Your task
Write the entries below again, precisely as they appear.

(Stored records)
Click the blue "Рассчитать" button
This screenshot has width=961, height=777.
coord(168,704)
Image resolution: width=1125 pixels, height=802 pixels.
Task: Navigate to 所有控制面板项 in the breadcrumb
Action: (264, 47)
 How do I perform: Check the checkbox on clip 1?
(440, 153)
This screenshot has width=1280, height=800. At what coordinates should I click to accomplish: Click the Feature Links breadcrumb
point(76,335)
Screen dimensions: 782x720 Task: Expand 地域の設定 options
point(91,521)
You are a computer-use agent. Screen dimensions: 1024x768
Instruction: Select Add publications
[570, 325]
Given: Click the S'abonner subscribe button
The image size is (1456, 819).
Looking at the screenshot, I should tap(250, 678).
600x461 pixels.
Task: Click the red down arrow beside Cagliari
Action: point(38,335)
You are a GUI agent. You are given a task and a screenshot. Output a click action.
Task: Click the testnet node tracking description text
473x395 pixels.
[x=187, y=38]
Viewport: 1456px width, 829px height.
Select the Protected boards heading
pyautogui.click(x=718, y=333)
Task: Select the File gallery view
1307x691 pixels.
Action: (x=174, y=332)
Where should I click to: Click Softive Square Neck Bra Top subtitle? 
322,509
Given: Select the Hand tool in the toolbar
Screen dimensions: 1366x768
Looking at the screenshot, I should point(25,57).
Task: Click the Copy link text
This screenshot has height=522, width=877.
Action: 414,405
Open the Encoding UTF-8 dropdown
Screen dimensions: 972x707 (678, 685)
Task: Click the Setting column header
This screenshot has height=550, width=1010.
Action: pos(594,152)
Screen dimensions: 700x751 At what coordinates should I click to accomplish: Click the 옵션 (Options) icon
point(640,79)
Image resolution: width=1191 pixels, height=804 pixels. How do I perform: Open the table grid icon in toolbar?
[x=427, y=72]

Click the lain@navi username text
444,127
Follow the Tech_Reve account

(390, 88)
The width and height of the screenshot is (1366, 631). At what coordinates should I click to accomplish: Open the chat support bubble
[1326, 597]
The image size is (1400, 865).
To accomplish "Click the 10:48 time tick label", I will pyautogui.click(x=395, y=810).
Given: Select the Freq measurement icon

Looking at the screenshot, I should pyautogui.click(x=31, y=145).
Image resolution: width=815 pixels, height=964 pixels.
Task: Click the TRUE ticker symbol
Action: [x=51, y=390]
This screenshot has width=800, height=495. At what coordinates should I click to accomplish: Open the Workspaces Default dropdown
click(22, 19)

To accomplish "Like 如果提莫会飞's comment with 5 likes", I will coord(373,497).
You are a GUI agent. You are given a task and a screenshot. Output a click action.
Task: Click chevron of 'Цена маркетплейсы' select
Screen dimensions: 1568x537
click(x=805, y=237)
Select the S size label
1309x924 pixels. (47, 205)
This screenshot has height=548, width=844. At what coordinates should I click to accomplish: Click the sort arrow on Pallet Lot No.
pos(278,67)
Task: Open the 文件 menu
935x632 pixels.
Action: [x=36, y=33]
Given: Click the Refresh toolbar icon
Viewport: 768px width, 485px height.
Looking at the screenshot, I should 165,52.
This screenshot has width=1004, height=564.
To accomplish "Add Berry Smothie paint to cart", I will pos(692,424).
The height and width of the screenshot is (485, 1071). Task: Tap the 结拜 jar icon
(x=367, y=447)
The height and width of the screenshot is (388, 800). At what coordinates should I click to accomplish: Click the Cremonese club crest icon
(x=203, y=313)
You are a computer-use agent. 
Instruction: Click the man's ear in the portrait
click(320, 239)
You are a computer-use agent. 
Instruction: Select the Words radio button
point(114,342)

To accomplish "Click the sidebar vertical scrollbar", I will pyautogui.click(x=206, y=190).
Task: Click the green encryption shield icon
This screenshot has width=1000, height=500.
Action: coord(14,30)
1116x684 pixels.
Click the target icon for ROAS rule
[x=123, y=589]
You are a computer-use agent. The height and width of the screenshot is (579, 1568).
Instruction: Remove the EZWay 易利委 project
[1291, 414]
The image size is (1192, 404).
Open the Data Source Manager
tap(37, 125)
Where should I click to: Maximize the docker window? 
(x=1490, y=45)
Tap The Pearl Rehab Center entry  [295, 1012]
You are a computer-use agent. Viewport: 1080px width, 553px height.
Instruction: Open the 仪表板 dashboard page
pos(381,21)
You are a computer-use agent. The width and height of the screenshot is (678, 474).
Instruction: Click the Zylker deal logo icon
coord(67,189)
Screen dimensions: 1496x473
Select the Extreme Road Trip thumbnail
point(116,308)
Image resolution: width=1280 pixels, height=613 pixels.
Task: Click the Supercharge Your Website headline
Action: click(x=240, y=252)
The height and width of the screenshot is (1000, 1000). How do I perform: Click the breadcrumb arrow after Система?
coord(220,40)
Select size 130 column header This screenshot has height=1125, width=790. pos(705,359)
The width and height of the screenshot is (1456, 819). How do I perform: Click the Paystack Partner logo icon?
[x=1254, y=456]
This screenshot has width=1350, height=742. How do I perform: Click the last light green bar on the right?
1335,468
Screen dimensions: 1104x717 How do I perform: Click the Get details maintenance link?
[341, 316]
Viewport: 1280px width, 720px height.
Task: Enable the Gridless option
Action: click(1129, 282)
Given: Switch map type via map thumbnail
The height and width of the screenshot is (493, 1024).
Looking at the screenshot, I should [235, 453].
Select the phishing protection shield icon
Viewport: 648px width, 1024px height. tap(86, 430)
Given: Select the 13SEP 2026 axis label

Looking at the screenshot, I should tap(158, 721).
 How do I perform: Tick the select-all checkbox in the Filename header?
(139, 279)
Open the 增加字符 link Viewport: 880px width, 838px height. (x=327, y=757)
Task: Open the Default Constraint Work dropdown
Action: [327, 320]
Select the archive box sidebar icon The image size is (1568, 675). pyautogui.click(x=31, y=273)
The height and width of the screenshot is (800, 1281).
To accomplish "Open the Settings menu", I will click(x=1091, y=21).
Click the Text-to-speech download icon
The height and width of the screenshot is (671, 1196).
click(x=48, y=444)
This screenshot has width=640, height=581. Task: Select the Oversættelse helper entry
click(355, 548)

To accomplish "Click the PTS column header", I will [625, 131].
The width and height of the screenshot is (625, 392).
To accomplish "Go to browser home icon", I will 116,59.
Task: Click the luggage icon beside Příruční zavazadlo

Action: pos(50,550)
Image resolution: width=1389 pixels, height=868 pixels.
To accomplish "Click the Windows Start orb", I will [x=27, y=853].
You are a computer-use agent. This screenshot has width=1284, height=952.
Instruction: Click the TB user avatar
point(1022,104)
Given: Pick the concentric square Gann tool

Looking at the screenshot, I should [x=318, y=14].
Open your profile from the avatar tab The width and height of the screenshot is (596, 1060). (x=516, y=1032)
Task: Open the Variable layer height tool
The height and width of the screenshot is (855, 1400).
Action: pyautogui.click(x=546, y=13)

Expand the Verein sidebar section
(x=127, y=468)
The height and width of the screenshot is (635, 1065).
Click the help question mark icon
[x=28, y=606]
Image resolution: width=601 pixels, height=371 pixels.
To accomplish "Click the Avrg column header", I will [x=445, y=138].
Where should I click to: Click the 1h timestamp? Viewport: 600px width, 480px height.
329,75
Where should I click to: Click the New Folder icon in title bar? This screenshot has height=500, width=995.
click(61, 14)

Completed task
Click the blue "Рассчитать" button
This screenshot has width=961, height=777.
coord(168,704)
Image resolution: width=1125 pixels, height=802 pixels.
Task: Navigate to 所有控制面板项 in the breadcrumb
Action: (264, 47)
 How do I perform: Check the checkbox on clip 1?
(440, 153)
This screenshot has width=1280, height=800. At what coordinates should I click to accomplish: Click the Feature Links breadcrumb
point(76,335)
Screen dimensions: 782x720 Task: Expand 地域の設定 options
point(91,521)
You are a computer-use agent. Screen dimensions: 1024x768
Instruction: Select Add publications
[570, 325]
Given: Click the S'abonner subscribe button
The image size is (1456, 819).
Looking at the screenshot, I should tap(250, 678).
600x461 pixels.
Task: Click the red down arrow beside Cagliari
Action: point(38,335)
You are a GUI agent. You are given a task and a screenshot. Output a click action.
Task: Click the testnet node tracking description text
473x395 pixels.
[x=187, y=38]
Viewport: 1456px width, 829px height.
Select the Protected boards heading
pyautogui.click(x=718, y=333)
Task: Select the File gallery view
1307x691 pixels.
Action: (x=174, y=332)
Where should I click to: Click Softive Square Neck Bra Top subtitle? 
322,509
Given: Select the Hand tool in the toolbar
Screen dimensions: 1366x768
Looking at the screenshot, I should point(25,57).
Task: Click the Copy link text
This screenshot has height=522, width=877.
Action: 414,405
Open the Encoding UTF-8 dropdown
Screen dimensions: 972x707 (678, 685)
Task: Click the Setting column header
This screenshot has height=550, width=1010.
Action: pos(594,152)
Screen dimensions: 700x751 At what coordinates should I click to accomplish: Click the 옵션 (Options) icon
point(640,79)
Image resolution: width=1191 pixels, height=804 pixels. How do I perform: Open the table grid icon in toolbar?
[x=427, y=72]

Click the lain@navi username text
444,127
Follow the Tech_Reve account

(390, 88)
The width and height of the screenshot is (1366, 631). At what coordinates should I click to accomplish: Open the chat support bubble
[1326, 597]
The image size is (1400, 865).
To accomplish "Click the 10:48 time tick label", I will pyautogui.click(x=395, y=810).
Given: Select the Freq measurement icon

Looking at the screenshot, I should pyautogui.click(x=31, y=145).
Image resolution: width=815 pixels, height=964 pixels.
Task: Click the TRUE ticker symbol
Action: [x=51, y=390]
This screenshot has width=800, height=495. At what coordinates should I click to accomplish: Open the Workspaces Default dropdown
click(22, 19)

To accomplish "Like 如果提莫会飞's comment with 5 likes", I will coord(373,497).
You are a GUI agent. You are given a task and a screenshot. Output a click action.
Task: Click chevron of 'Цена маркетплейсы' select
Screen dimensions: 1568x537
click(x=805, y=237)
Select the S size label
1309x924 pixels. (47, 205)
This screenshot has height=548, width=844. At what coordinates should I click to accomplish: Click the sort arrow on Pallet Lot No.
pos(278,67)
Task: Open the 文件 menu
935x632 pixels.
Action: [x=36, y=33]
Given: Click the Refresh toolbar icon
Viewport: 768px width, 485px height.
Looking at the screenshot, I should 165,52.
This screenshot has width=1004, height=564.
To accomplish "Add Berry Smothie paint to cart", I will pos(692,424).
The height and width of the screenshot is (485, 1071). Task: Tap the 结拜 jar icon
(x=367, y=447)
The height and width of the screenshot is (388, 800). At what coordinates should I click to accomplish: Click the Cremonese club crest icon
(x=203, y=313)
You are a computer-use agent. 
Instruction: Click the man's ear in the portrait
click(320, 239)
You are a computer-use agent. 
Instruction: Select the Words radio button
point(114,342)

To accomplish "Click the sidebar vertical scrollbar", I will pyautogui.click(x=206, y=190).
Task: Click the green encryption shield icon
This screenshot has width=1000, height=500.
Action: coord(14,30)
1116x684 pixels.
Click the target icon for ROAS rule
[x=123, y=589]
You are a computer-use agent. The height and width of the screenshot is (579, 1568).
Instruction: Remove the EZWay 易利委 project
[1291, 414]
The image size is (1192, 404).
Open the Data Source Manager
tap(37, 125)
Where should I click to: Maximize the docker window? 
(x=1490, y=45)
Tap The Pearl Rehab Center entry  [295, 1012]
You are a computer-use agent. Viewport: 1080px width, 553px height.
Instruction: Open the 仪表板 dashboard page
pos(381,21)
You are a computer-use agent. The width and height of the screenshot is (678, 474).
Instruction: Click the Zylker deal logo icon
coord(67,189)
Screen dimensions: 1496x473
Select the Extreme Road Trip thumbnail
point(116,308)
Image resolution: width=1280 pixels, height=613 pixels.
Task: Click the Supercharge Your Website headline
Action: click(x=240, y=252)
The height and width of the screenshot is (1000, 1000). How do I perform: Click the breadcrumb arrow after Система?
coord(220,40)
Select size 130 column header This screenshot has height=1125, width=790. pos(705,359)
The width and height of the screenshot is (1456, 819). How do I perform: Click the Paystack Partner logo icon?
[x=1254, y=456]
This screenshot has width=1350, height=742. How do I perform: Click the last light green bar on the right?
1335,468
Screen dimensions: 1104x717 How do I perform: Click the Get details maintenance link?
[341, 316]
Viewport: 1280px width, 720px height.
Task: Enable the Gridless option
Action: click(1129, 282)
Given: Switch map type via map thumbnail
The height and width of the screenshot is (493, 1024).
Looking at the screenshot, I should [235, 453].
Select the phishing protection shield icon
Viewport: 648px width, 1024px height. tap(86, 430)
Given: Select the 13SEP 2026 axis label

Looking at the screenshot, I should tap(158, 721).
 How do I perform: Tick the select-all checkbox in the Filename header?
(139, 279)
Open the 增加字符 link Viewport: 880px width, 838px height. (x=327, y=757)
Task: Open the Default Constraint Work dropdown
Action: [327, 320]
Select the archive box sidebar icon The image size is (1568, 675). pyautogui.click(x=31, y=273)
The height and width of the screenshot is (800, 1281).
To accomplish "Open the Settings menu", I will click(x=1091, y=21).
Click the Text-to-speech download icon
The height and width of the screenshot is (671, 1196).
click(x=48, y=444)
This screenshot has width=640, height=581. Task: Select the Oversættelse helper entry
click(355, 548)

To accomplish "Click the PTS column header", I will [625, 131].
The width and height of the screenshot is (625, 392).
To accomplish "Go to browser home icon", I will 116,59.
Task: Click the luggage icon beside Příruční zavazadlo

Action: pos(50,550)
Image resolution: width=1389 pixels, height=868 pixels.
To accomplish "Click the Windows Start orb", I will [x=27, y=853].
You are a computer-use agent. This screenshot has width=1284, height=952.
Instruction: Click the TB user avatar
point(1022,104)
Given: Pick the concentric square Gann tool

Looking at the screenshot, I should [x=318, y=14].
Open your profile from the avatar tab The width and height of the screenshot is (596, 1060). (x=516, y=1032)
Task: Open the Variable layer height tool
The height and width of the screenshot is (855, 1400).
Action: pyautogui.click(x=546, y=13)

Expand the Verein sidebar section
(x=127, y=468)
The height and width of the screenshot is (635, 1065).
Click the help question mark icon
[x=28, y=606]
Image resolution: width=601 pixels, height=371 pixels.
To accomplish "Click the Avrg column header", I will [x=445, y=138].
Where should I click to: Click the 1h timestamp? Viewport: 600px width, 480px height.
329,75
Where should I click to: Click the New Folder icon in title bar? This screenshot has height=500, width=995.
click(61, 14)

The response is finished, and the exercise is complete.